L’obiettivo è quello di intercettare il fenomeno nella maniera più capillare possibile e di costruire percorsi di allontanamento dalle reti criminali dei minori, per permettere loro l’inizio di una nuova vita.

“Creiamo un’alternativa alle reti criminali - raccontano -, ci piace pensarlo come un percorso in cui si realizzano sogni e bisogni. Per questo ci inseriamo in momenti particolari della loro vita. In spazi di crisi, e da lì, costruiamo un percorso di fiducia, che coinvolge numerose figure professionali, mediatori culturali, educatori, psicologi, per far comprendere al ragazzo che se vuole possiamo lavorare per lui e per il suo futuro e che non chiediamo nulla in cambio. La vita della strada ha una sua attrattiva, i guadagni, il riconoscimento di un gruppo, ma quando iniziano i problemi i ragazzi rimangono soli, quello è il momento in cui proviamo a inserirci. Non si tratta di una strada facile, molti lasciano, il percorso è lungo, più lungo dei canonici 18 mesi di presa in carico dei servizi anti tratta. Ed è anche costoso. Qualcuno ce la fa e sono storie in cui vince non solo lui, ma tutta la società civile che lo ha accompagnato in questo percorso. Altre volte si pianta un seme, e si lascia la porta aperta, in modo tale che il ragazzo, se vorrà tornare, saprà come fare e chi contattare per chiedere aiuto”. Ma c’è dell’altro: per la rete è fondamentale il lavoro di divulgazione delle informazioni, di confronto con altre realtà regionali, e soprattutto l’impegno a livello legale per far conoscere procedure, leggi e sentenze che possono favorire i minori e che spesso non vengono applicate perché non si conoscono. Si tratta di un lavoro di “advocacy”, essenziale per cambiare le cose e dare un futuro luminoso a questi ragazzi. Inoltre, grazie alla collaborazione con Save the children, sono nati tre sportelli di primo livello a cui i minori possono rivolgersi per chiedere aiuto nelle zone più “calde” del Veneto: Padova, Mestre e Verona: “Ci interessano gli esordi, andare a comprendere le dinamiche di sfruttamento criminale, la possibilità di agire preventivamente, prima che sia troppo tardi. Uno dei reati più comuni è lo spaccio, a cui si accompagna l’abuso di sostanze, ma ci sono anche dei reati «spia», come risse o aggressioni. Un campanello d’allarme è quando il minore ha un avvocato: le reti criminali non si prendono cura del minore, lo lasciano a se stesso, a vivere in case abbandonate e senza servizi, del tutto simili a quelle dove ha vissuto nei luoghi di origine, tuttavia spesso forniscono assistenza legale”.

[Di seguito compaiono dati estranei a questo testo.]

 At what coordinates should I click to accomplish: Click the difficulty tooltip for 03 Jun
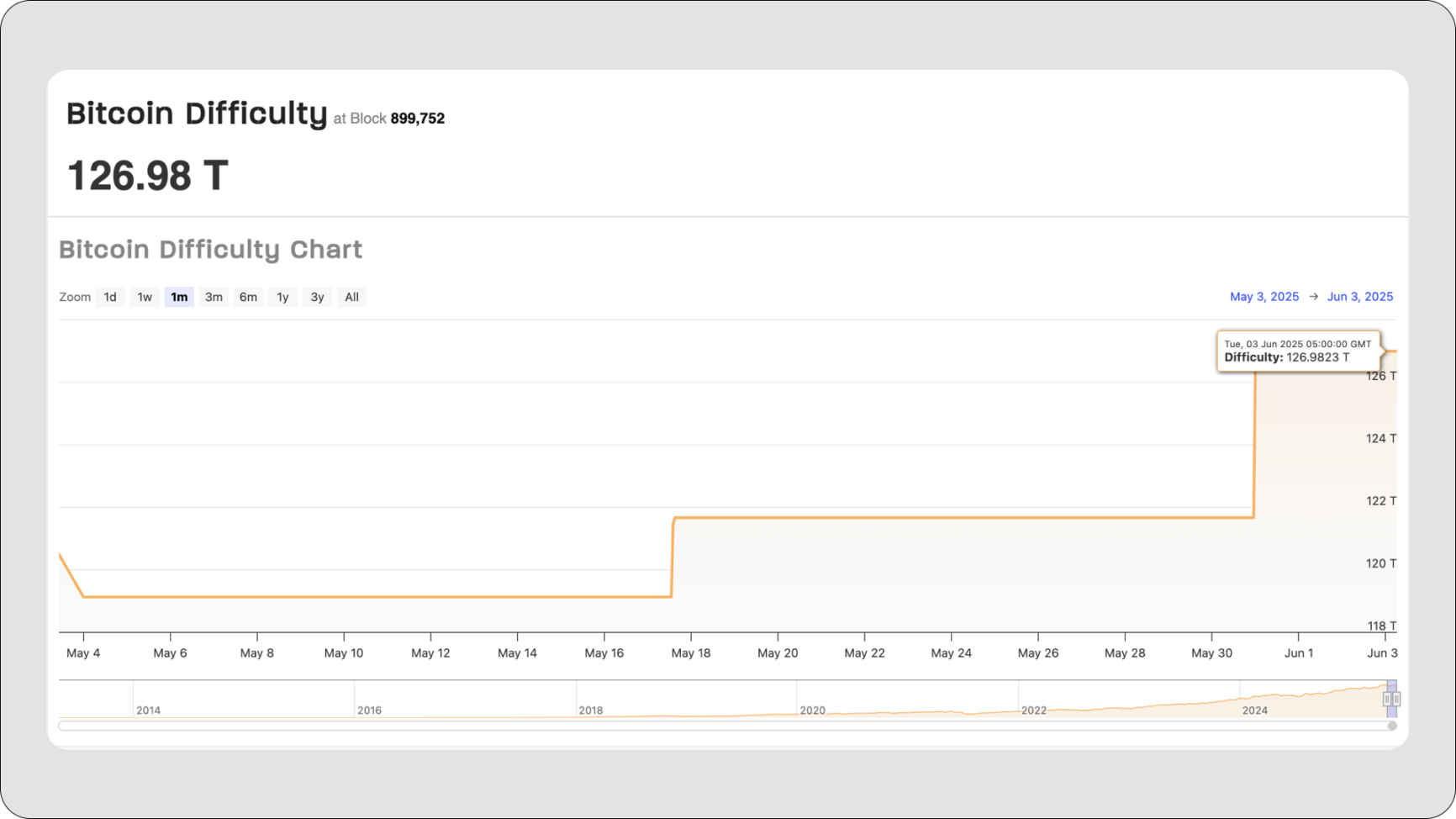tap(1297, 351)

Ai fini di comprendere il fenomeno per prevenirlo sono nate anche diverse collaborazioni con le altre regioni, prima con il progetto Dedalus in Campania, poi con altri simili in Emilia Romagna e in Friuli Venezia Giulia. La rete ha lo scopo di diffondere e capillarizzare le informazioni, ma anche di avere dei luoghi nei quali allontanare i minori una volta usciti dall’Ipm, nel caso la rete criminale che li aveva intercettati fosse ancora presente sul territorio, per diminuire il rischio di recidiva: “Spostare i ragazzi - concludono Di Bari e Sguotti - è un elemento di successo se lo si accompagna con un progetto concreto e serio per la persona”.